According to Dr Park, North Korea appears to have followed a pattern similar to that of Malawi, Tanzania and Madagascar, where Covid-19 swept through the low vaccinated populations without a calamitous outcome for public health.

That hypothesis leads to a somewhat grim conclusion. In some countries, including North Korea, the population may already have been “selected out to be the survivors. So, the ones who were weak to begin with never survived,” said Dr Park.

This contrasts to wealthier countries, he said, where chronic patients are propped up by a robust medical system. The more vulnerable are the “first ones to go” when a pandemic strikes.

Meanwhile Kim Sin-gon, professor at Korea University’s College of Medicine in Seoul, suggested low-income countries may weather Covid-19 better because of pre-existing immunity from other disease outbreaks.

“Countries that had a lot of exposure to viruses develop a level of cross-protective immunity, and North Korea could be one of those countries,” he told The Wall Street Journal.

But even if North Korea survives the pandemic relatively unscathed, the prospect of a bigger threat of starvation, worsened by sweeping punitive sanctions as well as pandemic isolation, is looming large, warn experts.

“We don’t have anything other than sporadic reports out of North Korea, but they are pretty steadily reporting starvation and it’s logically impossible that there couldn’t have been starvation given that we know what is going in and we know what people need,” said Prof Hazel Smith, of the Centre for Korea Studies at the School of Oriental and African Studies.

North Korea’s food insecurity problems long pre-date the pandemic. According to a 2019 assessment by the World Food Programme, 11m people (out of a population of 26m) were undernourished and in need of humanitarian assistance.
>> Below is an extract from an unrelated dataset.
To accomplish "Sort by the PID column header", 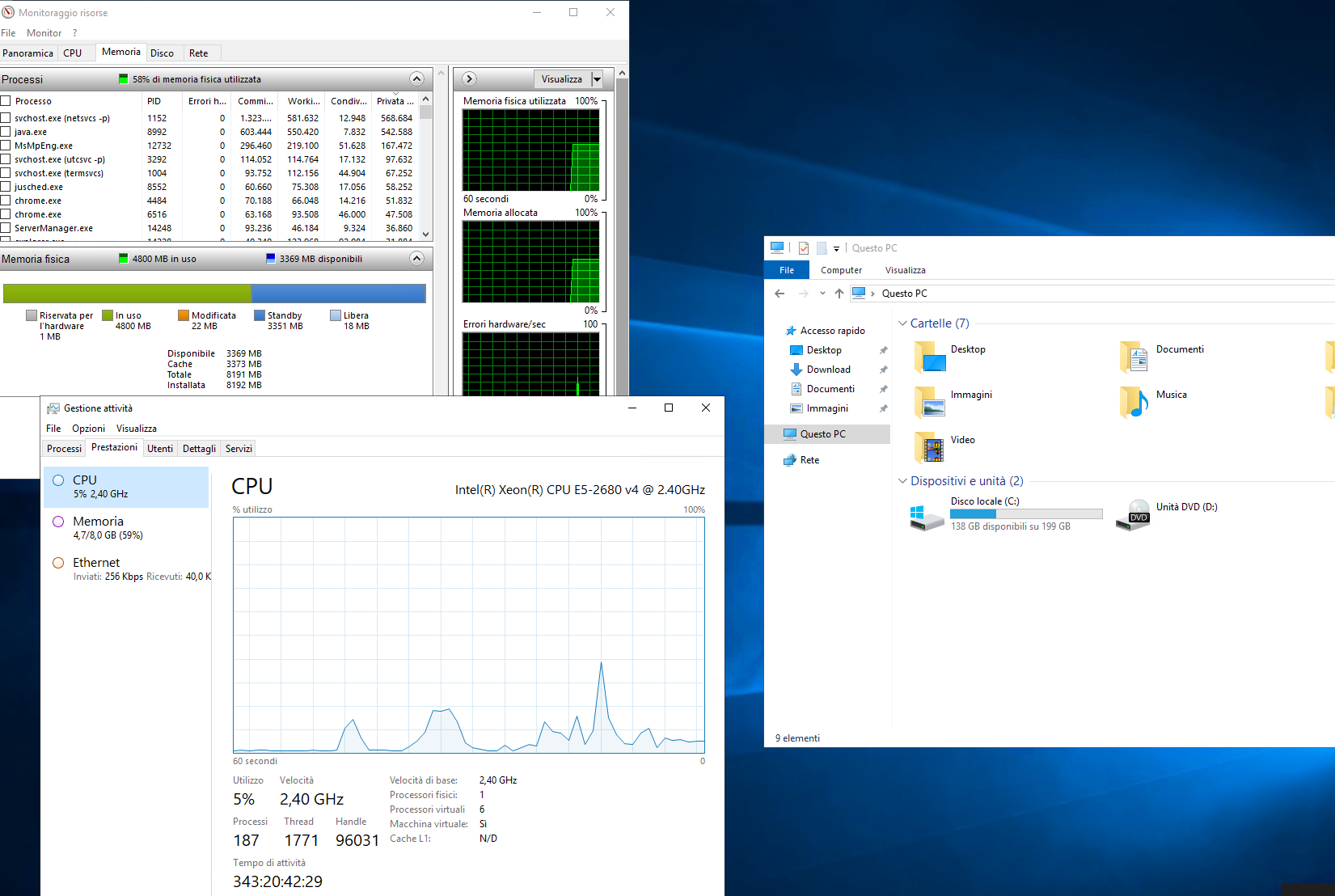I will pyautogui.click(x=154, y=101).
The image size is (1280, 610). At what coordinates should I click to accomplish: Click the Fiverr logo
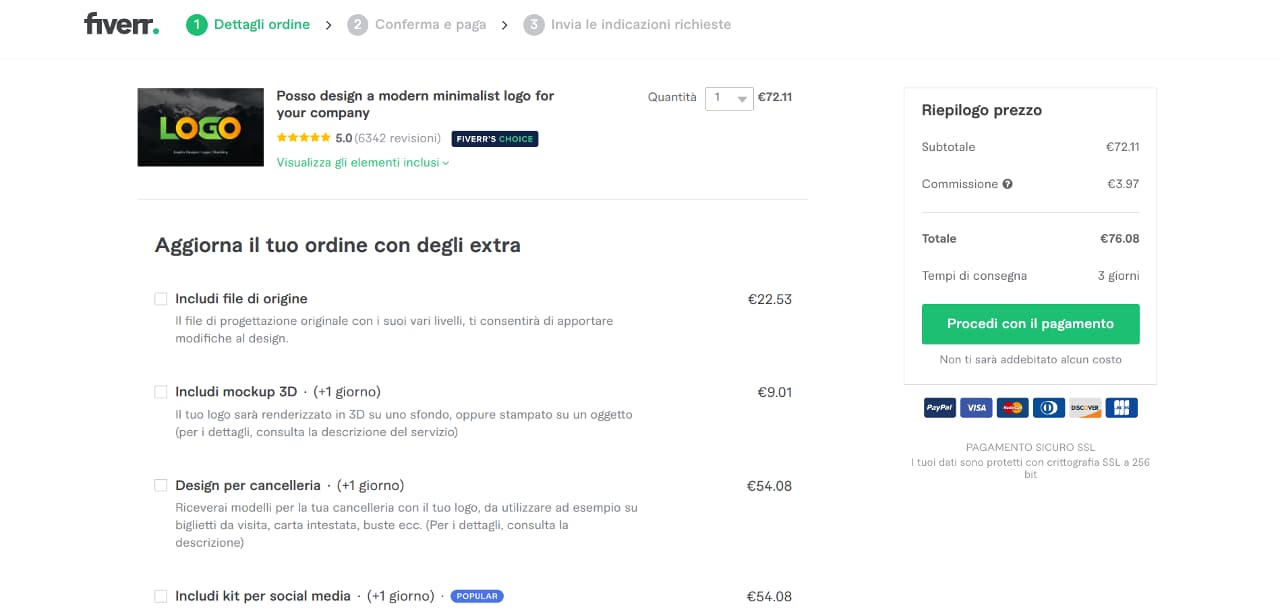[x=121, y=24]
Prof Smith attributes a “catastrophic” fall in agricultural production to the imposition of comprehensive UN sanctions against North Korea in 2017 to curb its nuclear weapons programme.
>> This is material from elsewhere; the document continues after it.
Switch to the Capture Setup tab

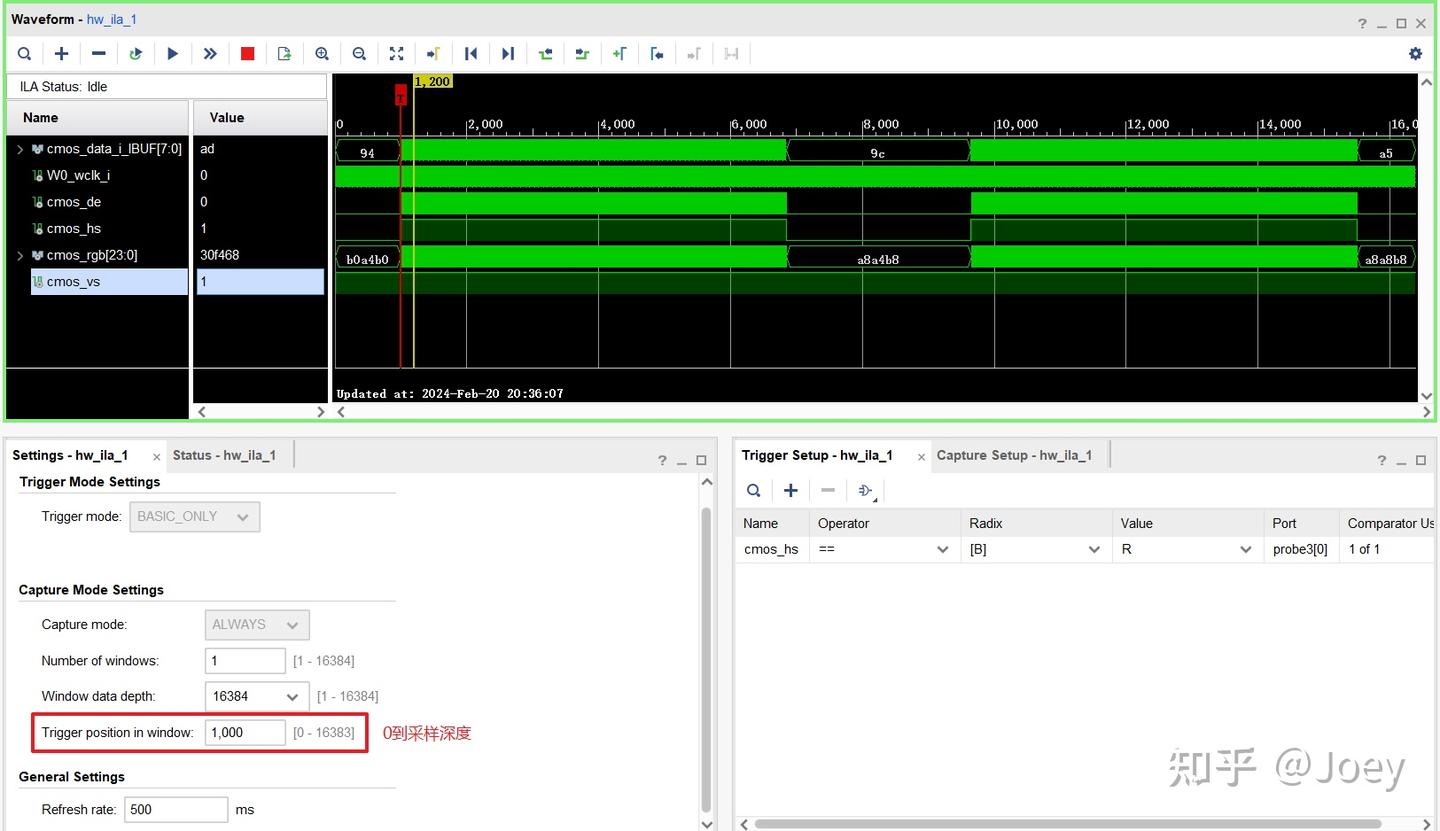(1015, 455)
‘People will just go home and die’

She warned that sanctions, natural disasters, pandemic border closures and trading bans had combined to create the same level of food insecurity as seen in the famine years of the 1990s: “Disastrous food harvests four years in a row, and a lack of ability for the population to buy food from abroad.”

Household and government food stocks were now likely running dry, she said, adding: “The scale of the food deficit is absolutely enormous.”

An estimated 240,000 to 3.5m people died of starvation or hunger-related illnesses during the North Korean famine of 1994 to 1998, also known as the “Arduous March”.

Prof Smith, who lived in North Korea working for UN humanitarian organisations in the two years following the famine, believes up to half a million died over a period of about four years, and likely did so at home.

“It’s easily possible that that situation could replicate itself. So you don’t have mass starvation out in the streets but you have people dying earlier, in childbirth, from illnesses they wouldn’t have died from if they weren’t hungry,” she said.

It’s a phenomenon that may also be occurring during the Covid outbreak, she suggested.

“People will just go home and die, just like the last time,” she said, casting doubt on the official Covid-19 fatality rate.

The dire situation leaves Pyongyang with a choice of whether to continue with its draconian “zero Covid” policy or cautiously learn to live with the virus and reopen the borders for trade, boosting the economy and tackling food insecurity.

Dr Park believes there are signs the outbreak has prompted the regime to adopt the second approach, and begin slowly lowering restrictions.

“If they are smart then they are shifting from zero Covid… to now saying we have millions of people potentially infected and it isn’t overwhelming our health system, let’s just tap on the brakes, let’s not go for zero Covid anymore because this is a way to vaccinate the whole population,” he said.